Pero volvamos a la raíz del asunto, la de los propios médicos. Ni los jóvenes deben ser vistos como una amenaza para las cohortes de mayores, ni estos deben ser vistos como personas anticuadas que no logran adaptarse a las nuevas exigencias de la medicina. En ello va nuestra profesionalidad, nuestra dignidad y nuestra vocación, primer motivo en la elección de nuestra carrera al decidir estudiar medicina. Ahora bien, en esta sociedad de la información tan medicalizada, nuestros pacientes también han cambiado: hoy son más viejos y más numerosos, son más exigentes, están más informados y son más responsables y demandantes. Todo esto en el marco de un sistema sanitario asistencial extremadamente generoso, casi paternalista, como es el español. Poco falta para que en los llamados servicios de Urgencias se pida por teléfono una consulta a domicilio por un catarro, con los costes que ello implica y que el paciente desconoce. Esto debería ser un desafío para el gobierno central en su nuevo periodo de administración y gestión. Cada vez suenan más las voces sobre hasta cuándo aguantará un sistema con grandes fortalezas pero con notorias debilidades. La de no pedir nada a cambio es una. No con el objetivo de cofinanciación, sino con la meta de desalentar ciertas prácticas que se tornarían perjudiciales para la sostenibilidad del sistema.

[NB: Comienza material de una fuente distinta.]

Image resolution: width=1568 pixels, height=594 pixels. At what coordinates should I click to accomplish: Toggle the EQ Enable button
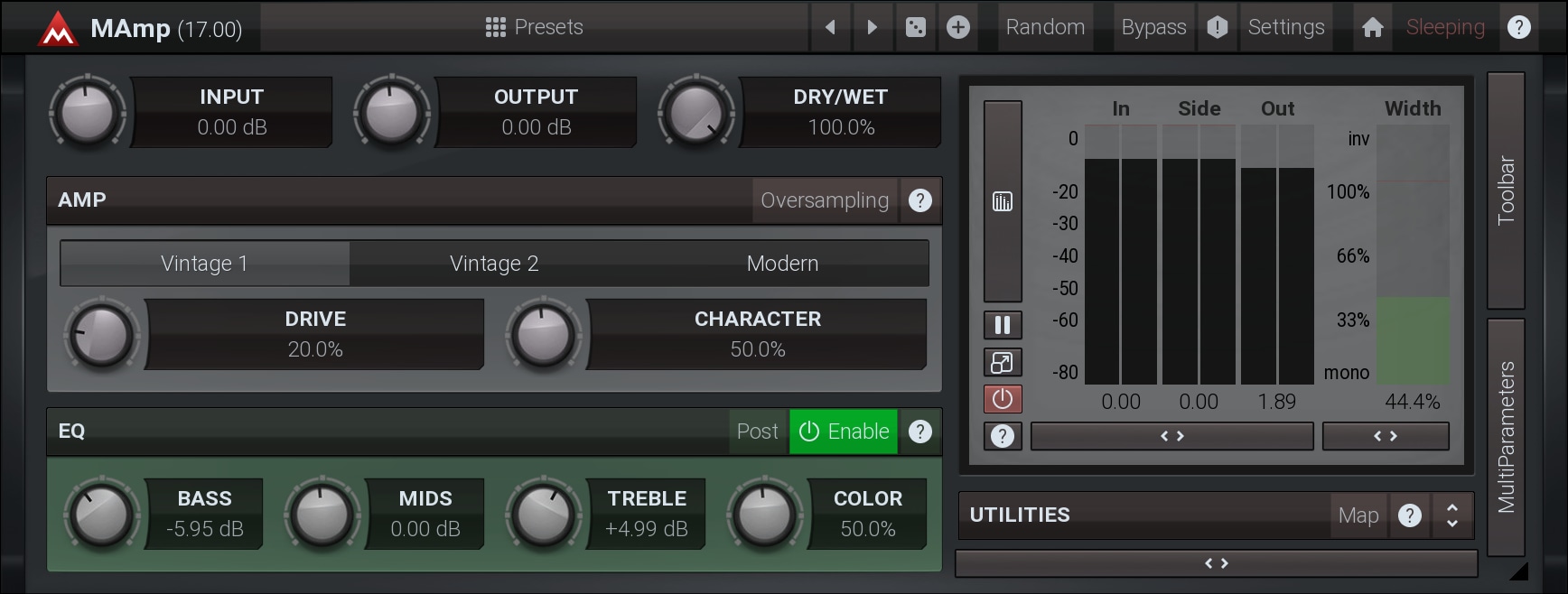844,432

La medicina ha cambiado, los médicos estamos en ello y la administración debe acompañar esta línea. No premiando a unos o castigando a otros sean quienes sean, porque, en definitiva, la administración también somos nosotros. La vida, tan cíclica como es, nos puede llevar algún día a ocupar una posición de gestión pública donde seamos nosotros quienes juzguemos a nuestros colegas.
Se conjuga un futuro un tanto incierto. Un futuro que, de no modificar estas condiciones, podría llevarnos a actitudes que terminen en una medicina defensiva como se hace en otros lugares. Lo que resulta claro es que el perjudicado es el paciente, y pacientes también somos todos: nuestros padres, novias o esposas, nuestros hijos y, en definitiva, nosotros mismos.